Event CH2-E1 - Modeled Age 675-801 CE Open this page in a new tab

At the deltaic site of Bet Zeyda (aka Beteiha), just north of the Sea of Galilee (aka Lake Kinneret), three-dimensional paleoseismic investigations were conducted by multiple researchers over a number of years using numerous trenches. The studies examined a series of ~E–W-oriented paleo-channels intersected and sinistrally displaced by the ~N–S-trending active Jordan Gorge Fault, producing a detailed chronology of fault activity over roughly the past 2,000 years, based on radiocarbon dating of detrital charcoal. Once outliers are excluded, this material appears to have a residence time of decades rather than centuries (e.g. see Marco et al., 2005:200). Results indicate that seismic events were more frequent and produced greater fault slip during the first millennium CE than in the second, suggesting the region may be approaching another period of heightened seismic activity.

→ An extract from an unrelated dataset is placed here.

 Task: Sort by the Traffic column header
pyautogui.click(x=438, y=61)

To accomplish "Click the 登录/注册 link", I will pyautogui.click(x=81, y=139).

Event CH2-E1 was identified by Wechsler et al. (2018), who inferred its existence “from the difference in offsets between Channels 1 and 2, without cross-fault evidence of an event horizon.” Wechsler et al. (2018) also discussed the possibility that CH3-E1 and CH2-E1 represent the same event. Wechsler et al. (2018:Table 3) date this event to 675–801 CE based on a Bayesian model of radiocarbon ages. They estimated that Event CH2-E1 produced ~1.3 m of left-lateral offset. Wechsler et al. (2018:214) note that the lack of exposure of Channel 2 across the fault means the measured offset “may represent slip from two events of smaller magnitude, similar to that which occurred with the 1759 earthquake.”